Nicolas Cordier (1567–1612), was a French sculptor, painter and printmaker working in Rome and also known as  "il Franciosino" (the little Frenchman), Nicholas Cordier, or Niccolò da Lorena.

Cordier was born in Saint-Mihiel. As a sculptor he primary produced religious-themed works which were executed for church commissions. Surviving works can be found in various prestigious churches of Rome and in The Louvre. He died in Rome in 1612.

Works
 Image of St.
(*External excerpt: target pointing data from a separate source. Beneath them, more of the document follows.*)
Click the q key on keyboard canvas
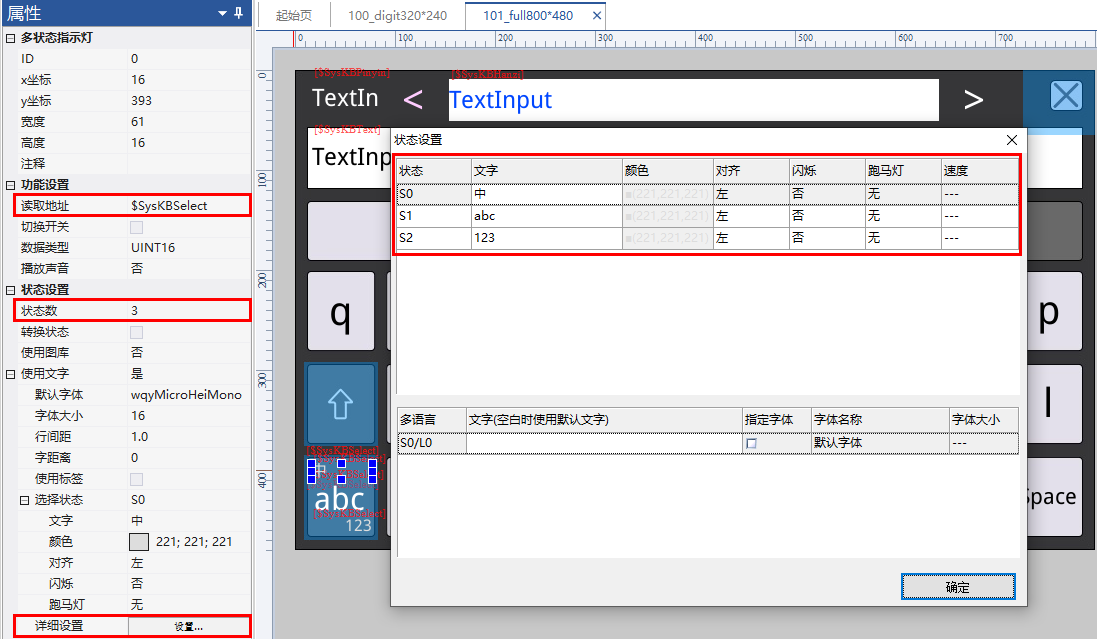Viewport: 1097px width, 639px height. click(341, 311)
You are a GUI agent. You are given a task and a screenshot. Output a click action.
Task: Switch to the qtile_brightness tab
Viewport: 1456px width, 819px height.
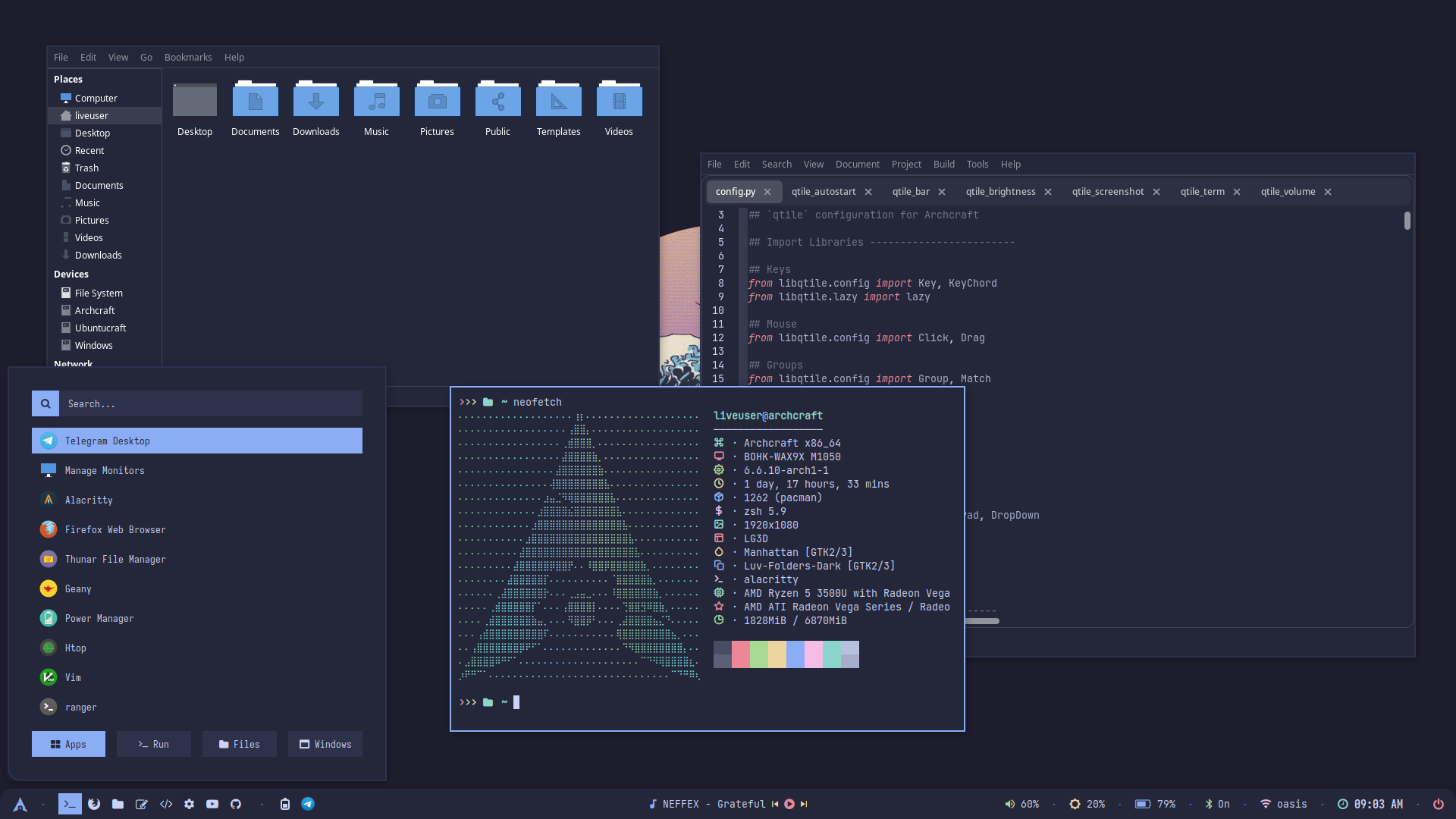pos(1000,192)
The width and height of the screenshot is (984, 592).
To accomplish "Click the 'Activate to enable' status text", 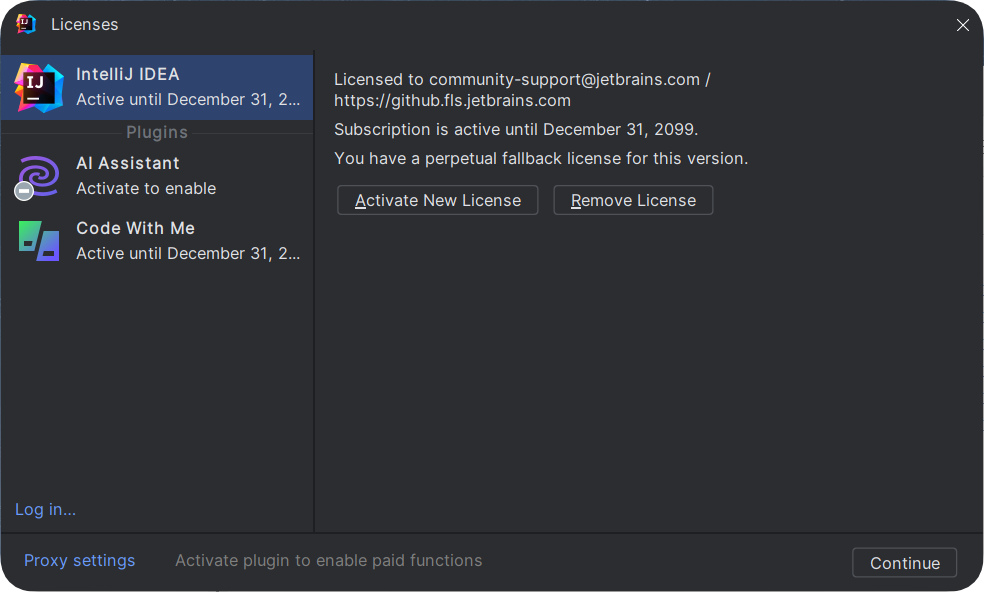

Agnes in the basilica di Sant'Agnese fuori le Mura, Roma
 Statue of David, Aaron, Saint Bernard de Claivaux, Dionisius l'areopagyte, in the chapel named "Borghese" or "Paolina" or "della Madonna" in the basilica di Santa Maria Maggiore, Roma
 Guillaume de Thiene, in the chapel named "Sixte V" or "Sistina" or "Crocifisso", in the basilica di Santa Maria Maggiore, Roma
 Büste Kaiser Aulus Vitellius
  La Zingarellain the Borghese Gallery, Roma
 Statue of Saint Gregory the Great in the Oratorio di Sant'Andrea al Celio, Roma
 Statue of Saint Silvia, mother of Gregory the Great, in the Oratorio di Sant'Andrea al Celio, Roma
 Statue of French king Henri IV, in the basilica di San Giovanni in Laterano, Roma
 Statue of the bust of Michele Cornia, in the basilica di Santa Maria in Ara Coeli, Roma
 Statue of Saint Sebastian, funerary monument of Silvestro Aldobrandini and of Lesa Deti Aldobrandini, statue of the Charity, statue of the bust of Silvio Aldobrandini in the Aldobrandini Chapel, in the basilica di Santa Maria sopra Minerva, Roma
 Statues of Saint Peter and Saint Paul (discussed), in the Abbazia delle Tre Fontane, Roma.